WHAT TO WORK ON: Copy the lines below, changing every "Find the location of" to "Locate" and keeping everything else the same.

____________

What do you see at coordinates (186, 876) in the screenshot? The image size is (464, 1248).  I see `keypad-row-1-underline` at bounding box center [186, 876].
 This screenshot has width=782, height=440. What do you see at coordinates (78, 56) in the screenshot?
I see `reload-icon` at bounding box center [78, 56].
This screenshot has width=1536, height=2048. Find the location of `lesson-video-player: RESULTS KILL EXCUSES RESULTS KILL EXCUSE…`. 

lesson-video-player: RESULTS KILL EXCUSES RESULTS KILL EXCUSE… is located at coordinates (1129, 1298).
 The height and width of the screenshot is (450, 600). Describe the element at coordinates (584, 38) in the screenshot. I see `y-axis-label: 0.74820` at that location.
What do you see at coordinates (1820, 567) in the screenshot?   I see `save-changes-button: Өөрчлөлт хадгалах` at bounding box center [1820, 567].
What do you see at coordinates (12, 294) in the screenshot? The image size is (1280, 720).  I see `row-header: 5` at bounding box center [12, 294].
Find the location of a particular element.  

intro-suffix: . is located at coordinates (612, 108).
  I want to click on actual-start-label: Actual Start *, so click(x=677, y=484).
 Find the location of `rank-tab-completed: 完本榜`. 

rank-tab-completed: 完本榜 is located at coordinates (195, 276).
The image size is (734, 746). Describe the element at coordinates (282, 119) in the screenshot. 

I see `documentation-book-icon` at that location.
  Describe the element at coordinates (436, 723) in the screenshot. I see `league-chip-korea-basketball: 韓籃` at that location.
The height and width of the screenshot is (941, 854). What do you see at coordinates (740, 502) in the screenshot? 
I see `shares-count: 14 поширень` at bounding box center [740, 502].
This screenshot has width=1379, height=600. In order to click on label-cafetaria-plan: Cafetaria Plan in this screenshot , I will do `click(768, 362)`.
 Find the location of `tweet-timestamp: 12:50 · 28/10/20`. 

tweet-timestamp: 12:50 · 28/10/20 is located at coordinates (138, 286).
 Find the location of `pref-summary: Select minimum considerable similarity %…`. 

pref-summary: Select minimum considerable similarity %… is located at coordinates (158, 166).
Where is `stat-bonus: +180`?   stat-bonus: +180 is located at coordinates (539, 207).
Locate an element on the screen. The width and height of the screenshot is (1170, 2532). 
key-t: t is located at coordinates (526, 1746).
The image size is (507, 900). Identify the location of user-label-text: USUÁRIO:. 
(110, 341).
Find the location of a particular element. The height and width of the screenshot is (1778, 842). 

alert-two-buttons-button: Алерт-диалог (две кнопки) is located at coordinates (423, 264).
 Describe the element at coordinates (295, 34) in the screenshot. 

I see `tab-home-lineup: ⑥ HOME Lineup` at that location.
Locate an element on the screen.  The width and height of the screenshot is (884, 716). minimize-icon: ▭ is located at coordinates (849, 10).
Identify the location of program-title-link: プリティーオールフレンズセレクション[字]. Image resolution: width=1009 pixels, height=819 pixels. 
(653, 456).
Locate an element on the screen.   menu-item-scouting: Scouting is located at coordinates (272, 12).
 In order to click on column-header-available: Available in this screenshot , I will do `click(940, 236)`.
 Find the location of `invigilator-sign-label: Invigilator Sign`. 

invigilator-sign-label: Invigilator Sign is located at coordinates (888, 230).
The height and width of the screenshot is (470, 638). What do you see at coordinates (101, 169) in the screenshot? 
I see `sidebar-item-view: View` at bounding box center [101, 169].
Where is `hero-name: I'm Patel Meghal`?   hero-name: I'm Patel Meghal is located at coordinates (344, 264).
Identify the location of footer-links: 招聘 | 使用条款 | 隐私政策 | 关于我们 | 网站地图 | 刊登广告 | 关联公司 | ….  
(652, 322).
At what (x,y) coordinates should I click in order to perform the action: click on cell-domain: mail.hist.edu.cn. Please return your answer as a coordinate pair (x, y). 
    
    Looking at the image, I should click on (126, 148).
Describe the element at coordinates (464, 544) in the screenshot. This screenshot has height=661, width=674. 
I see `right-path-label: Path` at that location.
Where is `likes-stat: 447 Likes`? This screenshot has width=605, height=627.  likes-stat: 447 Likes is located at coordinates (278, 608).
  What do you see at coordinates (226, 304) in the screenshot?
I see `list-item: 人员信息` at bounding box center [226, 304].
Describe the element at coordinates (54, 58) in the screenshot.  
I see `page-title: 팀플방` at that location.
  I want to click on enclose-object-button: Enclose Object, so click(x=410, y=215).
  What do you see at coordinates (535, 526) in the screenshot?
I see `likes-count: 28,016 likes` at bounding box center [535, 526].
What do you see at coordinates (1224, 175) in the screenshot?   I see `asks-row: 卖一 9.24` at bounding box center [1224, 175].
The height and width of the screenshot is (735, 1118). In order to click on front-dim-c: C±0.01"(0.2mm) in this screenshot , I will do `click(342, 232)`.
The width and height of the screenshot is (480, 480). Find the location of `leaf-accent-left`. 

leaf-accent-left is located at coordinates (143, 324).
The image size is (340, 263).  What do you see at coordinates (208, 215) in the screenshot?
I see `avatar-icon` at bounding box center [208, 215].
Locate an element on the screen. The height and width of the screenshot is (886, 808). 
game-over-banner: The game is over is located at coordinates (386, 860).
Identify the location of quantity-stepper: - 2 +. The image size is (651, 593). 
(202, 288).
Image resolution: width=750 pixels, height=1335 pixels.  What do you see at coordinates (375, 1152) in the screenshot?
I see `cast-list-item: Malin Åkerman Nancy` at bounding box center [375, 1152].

____________

EXPECTED OUTPUT:
What do you see at coordinates (186, 876) in the screenshot? The image size is (464, 1248).  I see `keypad-row-1-underline` at bounding box center [186, 876].
 This screenshot has width=782, height=440. What do you see at coordinates (78, 56) in the screenshot?
I see `reload-icon` at bounding box center [78, 56].
This screenshot has width=1536, height=2048. Locate `lesson-video-player: RESULTS KILL EXCUSES RESULTS KILL EXCUSE…`. 

lesson-video-player: RESULTS KILL EXCUSES RESULTS KILL EXCUSE… is located at coordinates (1129, 1298).
 The height and width of the screenshot is (450, 600). Describe the element at coordinates (584, 38) in the screenshot. I see `y-axis-label: 0.74820` at that location.
What do you see at coordinates (1820, 567) in the screenshot?   I see `save-changes-button: Өөрчлөлт хадгалах` at bounding box center [1820, 567].
What do you see at coordinates (12, 294) in the screenshot? The image size is (1280, 720).  I see `row-header: 5` at bounding box center [12, 294].
Locate a particular element.  

intro-suffix: . is located at coordinates (612, 108).
  I want to click on actual-start-label: Actual Start *, so click(x=677, y=484).
 Locate `rank-tab-completed: 完本榜`. 

rank-tab-completed: 完本榜 is located at coordinates (195, 276).
The image size is (734, 746). Describe the element at coordinates (282, 119) in the screenshot. 

I see `documentation-book-icon` at that location.
  Describe the element at coordinates (436, 723) in the screenshot. I see `league-chip-korea-basketball: 韓籃` at that location.
The height and width of the screenshot is (941, 854). What do you see at coordinates (740, 502) in the screenshot? 
I see `shares-count: 14 поширень` at bounding box center [740, 502].
This screenshot has width=1379, height=600. In order to click on label-cafetaria-plan: Cafetaria Plan in this screenshot , I will do `click(768, 362)`.
 Locate `tweet-timestamp: 12:50 · 28/10/20`. 

tweet-timestamp: 12:50 · 28/10/20 is located at coordinates (138, 286).
 Locate `pref-summary: Select minimum considerable similarity %…`. 

pref-summary: Select minimum considerable similarity %… is located at coordinates (158, 166).
Where is `stat-bonus: +180`?   stat-bonus: +180 is located at coordinates (539, 207).
Locate an element on the screen. The width and height of the screenshot is (1170, 2532). 
key-t: t is located at coordinates (526, 1746).
The image size is (507, 900). Identify the location of user-label-text: USUÁRIO:. 
(110, 341).
Locate a particular element. The height and width of the screenshot is (1778, 842). 

alert-two-buttons-button: Алерт-диалог (две кнопки) is located at coordinates (423, 264).
 Describe the element at coordinates (295, 34) in the screenshot. 

I see `tab-home-lineup: ⑥ HOME Lineup` at that location.
Locate an element on the screen.  The width and height of the screenshot is (884, 716). minimize-icon: ▭ is located at coordinates (849, 10).
Identify the location of program-title-link: プリティーオールフレンズセレクション[字]. Image resolution: width=1009 pixels, height=819 pixels. 
(653, 456).
Locate an element on the screen.   menu-item-scouting: Scouting is located at coordinates (272, 12).
 In order to click on column-header-available: Available in this screenshot , I will do `click(940, 236)`.
 Locate `invigilator-sign-label: Invigilator Sign`. 

invigilator-sign-label: Invigilator Sign is located at coordinates (888, 230).
The height and width of the screenshot is (470, 638). What do you see at coordinates (101, 169) in the screenshot? 
I see `sidebar-item-view: View` at bounding box center [101, 169].
Where is `hero-name: I'm Patel Meghal`?   hero-name: I'm Patel Meghal is located at coordinates (344, 264).
Identify the location of footer-links: 招聘 | 使用条款 | 隐私政策 | 关于我们 | 网站地图 | 刊登广告 | 关联公司 | ….  
(652, 322).
At what (x,y) coordinates should I click in order to perform the action: click on cell-domain: mail.hist.edu.cn. Please return your answer as a coordinate pair (x, y). 
    
    Looking at the image, I should click on (126, 148).
Describe the element at coordinates (464, 544) in the screenshot. This screenshot has height=661, width=674. 
I see `right-path-label: Path` at that location.
Where is `likes-stat: 447 Likes`? This screenshot has width=605, height=627.  likes-stat: 447 Likes is located at coordinates (278, 608).
  What do you see at coordinates (226, 304) in the screenshot?
I see `list-item: 人员信息` at bounding box center [226, 304].
Describe the element at coordinates (54, 58) in the screenshot.  
I see `page-title: 팀플방` at that location.
  I want to click on enclose-object-button: Enclose Object, so click(x=410, y=215).
  What do you see at coordinates (535, 526) in the screenshot?
I see `likes-count: 28,016 likes` at bounding box center [535, 526].
What do you see at coordinates (1224, 175) in the screenshot?   I see `asks-row: 卖一 9.24` at bounding box center [1224, 175].
The height and width of the screenshot is (735, 1118). In order to click on front-dim-c: C±0.01"(0.2mm) in this screenshot , I will do `click(342, 232)`.
The width and height of the screenshot is (480, 480). Locate `leaf-accent-left`. 

leaf-accent-left is located at coordinates (143, 324).
The image size is (340, 263).  What do you see at coordinates (208, 215) in the screenshot?
I see `avatar-icon` at bounding box center [208, 215].
Locate an element on the screen. The height and width of the screenshot is (886, 808). 
game-over-banner: The game is over is located at coordinates (386, 860).
Identify the location of quantity-stepper: - 2 +. The image size is (651, 593). 
(202, 288).
Image resolution: width=750 pixels, height=1335 pixels.  What do you see at coordinates (375, 1152) in the screenshot?
I see `cast-list-item: Malin Åkerman Nancy` at bounding box center [375, 1152].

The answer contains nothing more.